### TEXT FOR ANALYSIS

This blog post was written by Kate McKeown, a student in Mayo Clinic's medical laboratory science class of 2017.
When it came to choosing a future career, I was a member of the large crowd of undergraduate students who lacked a sense of direction. There were a few things that I did know for certain: I loved science, and I loved helping people. Naturally, I desired to find a career that would combine these two passions, but what exactly that career would be was unclear. I was determined to investigate my options and confidently charged into my career search.
What followed was a lot of despairing trial and error.
I’ll spare you the details of my long, forlorn career quest and give you the abbreviated version. From completing my bachelor’s degree in microbiology to working as an EMT following college (and everything in between), my career exploration boiled down to a single realization: The career in which I would be happiest would be the career in which I got to: 1.) work in a laboratory and 2.) help people every day.
However, this begged the question: does such a career even exist?
I stumbled upon the answer to this question when I met up with an old friend who had coincidentally obtained her bachelor’s in medical laboratory science (MLS). She enthusiastically spoke about her experience working in a clinical laboratory. She shared her knowledge about the lab methods she used every day and the various different sections of the laboratory in which she got to work.
As I listened to her talk about her job, I thought, "FINALLY! This is exactly what I’ve been looking for!"
Following this eureka moment, I did some research and found that I needed to complete an MLS certification program to become a certified Medical Lab Scientist. Upon finding Mayo’s MLS program, I knew immediately that this was the program I wanted to be a part of.

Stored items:
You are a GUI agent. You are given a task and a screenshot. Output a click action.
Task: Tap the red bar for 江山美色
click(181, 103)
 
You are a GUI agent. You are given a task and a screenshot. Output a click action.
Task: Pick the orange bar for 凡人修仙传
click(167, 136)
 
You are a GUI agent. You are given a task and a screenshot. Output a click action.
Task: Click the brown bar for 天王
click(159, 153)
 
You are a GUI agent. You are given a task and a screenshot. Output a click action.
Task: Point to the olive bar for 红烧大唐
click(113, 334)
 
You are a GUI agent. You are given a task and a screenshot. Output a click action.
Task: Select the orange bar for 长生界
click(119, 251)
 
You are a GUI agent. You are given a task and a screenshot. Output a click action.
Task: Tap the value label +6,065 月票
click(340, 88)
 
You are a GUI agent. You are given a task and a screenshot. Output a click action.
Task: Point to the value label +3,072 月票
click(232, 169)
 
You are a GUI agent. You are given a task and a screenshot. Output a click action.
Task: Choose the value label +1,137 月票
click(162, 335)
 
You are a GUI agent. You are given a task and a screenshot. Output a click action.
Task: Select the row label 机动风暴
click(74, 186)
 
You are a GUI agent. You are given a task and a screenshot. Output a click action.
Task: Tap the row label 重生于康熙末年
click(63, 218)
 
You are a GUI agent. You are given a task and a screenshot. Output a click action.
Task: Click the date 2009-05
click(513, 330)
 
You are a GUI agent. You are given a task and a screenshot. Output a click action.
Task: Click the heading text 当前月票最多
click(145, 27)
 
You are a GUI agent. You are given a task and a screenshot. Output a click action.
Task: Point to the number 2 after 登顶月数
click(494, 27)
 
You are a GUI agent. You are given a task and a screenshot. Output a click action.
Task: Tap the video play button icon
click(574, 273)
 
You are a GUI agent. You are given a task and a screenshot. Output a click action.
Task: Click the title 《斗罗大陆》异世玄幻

### REQUIRED TASKS
1) In the blog post about choosing a career in medical laboratory science, list the things the old friend talked about or shared.
2) Carry on the blog post about choosing a career in medical laboratory science from the point where it stops.

### OUTPUTS FOR THE TASKS
1)
- Her experience working in a clinical laboratory
- The lab methods she used every day
- The various different sections of the laboratory in which she got to work

2)
Indeed, becoming a student in Mayo’s MLS program has proven to me that I have made the right career choice. In the program so far, we have learned about the various divisions of MLS and the laboratory methods used in each field. This alone has shown me the incredible breadth of clinical laboratory science. From hematology to microbiology, clinical chemistry to molecular diagnostics, I am thrilled that we, as students, get the opportunity to learn about and practice in these fields. I know that this will be a career in which we get the opportunity to gain more medical and laboratory knowledge every day. What is more, with every sample run, with every test performed, a patient receives information that will help him or her.
Unfortunately, MLS is not a career that many college students (or people in general) are aware of.
I think that many students who express interest in science are trained to think that their only two career options are research or medical school.
The careers in the middle ground between these two options are rarely presented or explored. I certainly wish that I had known about MLS sooner. For anyone reading this who is interested in a science or health care field but uncertain about which direction to take, I urge him or her to consider MLS. It may be the exact career that you have been looking for.